Adapters aren't a theoretical exercise. They solve concrete operational problems that come up any time you work with multiple embedding models or providers in production.
Use a lightweight local model for queries while your index was built with a heavier cloud provider. Get sub-10ms embeddings without sacrificing retrieval quality.
Move from one embedding provider to another incrementally. No need to re-embed millions of documents at once — translate on the fly during the transition.
Handle rate limits, outages, and provider changes without breaking your retrieval pipeline. Route through local adapters when the cloud is unavailable.
Compare how different embedding providers behave on your data without committing to any single one. Sample multiple spaces from a single source model.
Detect when a query is too complex for your local model and intelligently route it to a stronger provider. Built-in confidence scoring tells you when to escalate.
Slash embedding API costs by running common queries through a free local model with an adapter, and reserving cloud calls for only the hardest cases.
Your Pinecone index has 5M documents embedded with OpenAI text-embedding-3-small. You want to switch to a local model for cost and latency reasons, but re-embedding everything would take days and require downtime.
With an adapter, you embed new queries locally with MiniLM, translate them into OpenAI's space on the fly, and query your existing index directly. Zero downtime, zero re-indexing. Migrate at your own pace.
You want most queries handled locally for speed and cost, but some queries are out-of-distribution for your adapter. Use score_source() to check confidence per query, and only call the API when the adapter isn't sure.

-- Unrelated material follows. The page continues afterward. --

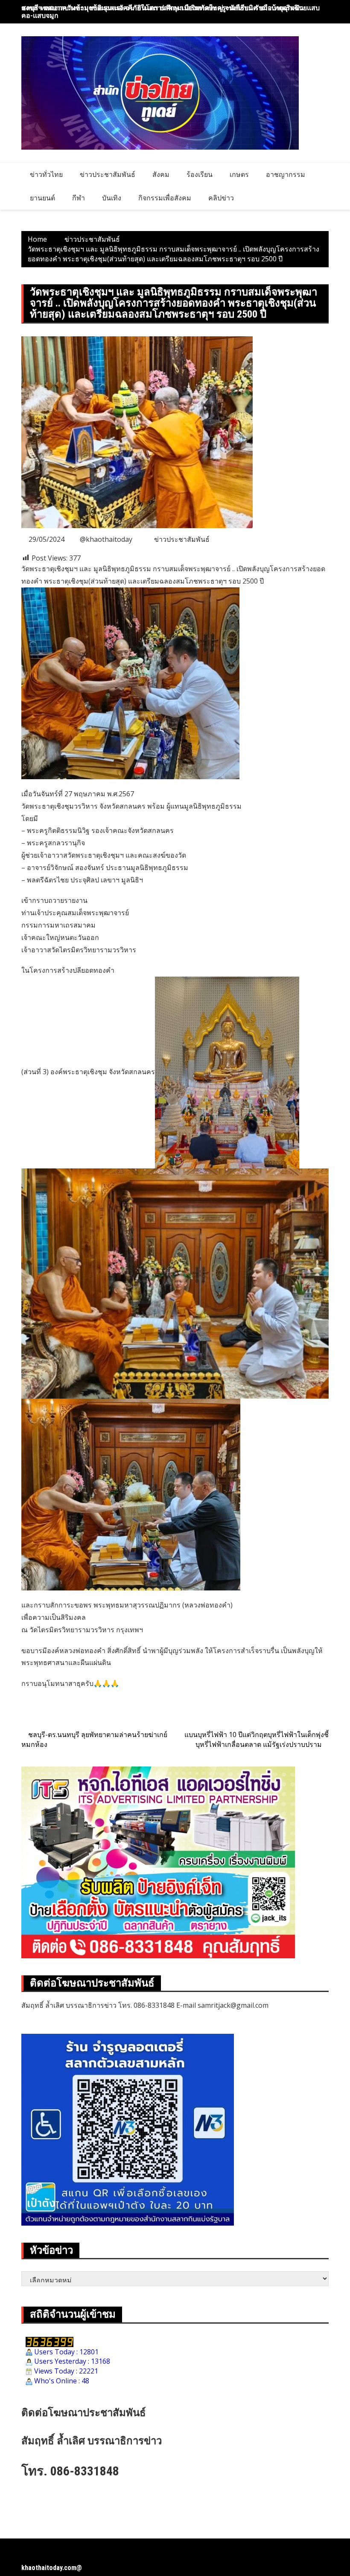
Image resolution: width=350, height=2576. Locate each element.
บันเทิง (111, 197)
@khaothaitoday (106, 539)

Result: 90% of queries resolve in <2ms locally. The remaining 10% fall back to the API. Your blended cost drops by 90% and median latency drops by 50×.
Different teams in your org use different embedding models — one team uses BGE, another uses OpenAI, a third uses E5. With adapters, you can define a single "canonical" embedding space and translate everything into it.
Treat embedding space as a contract, not an implementation detail. Each team keeps their model; adapters handle the translation layer.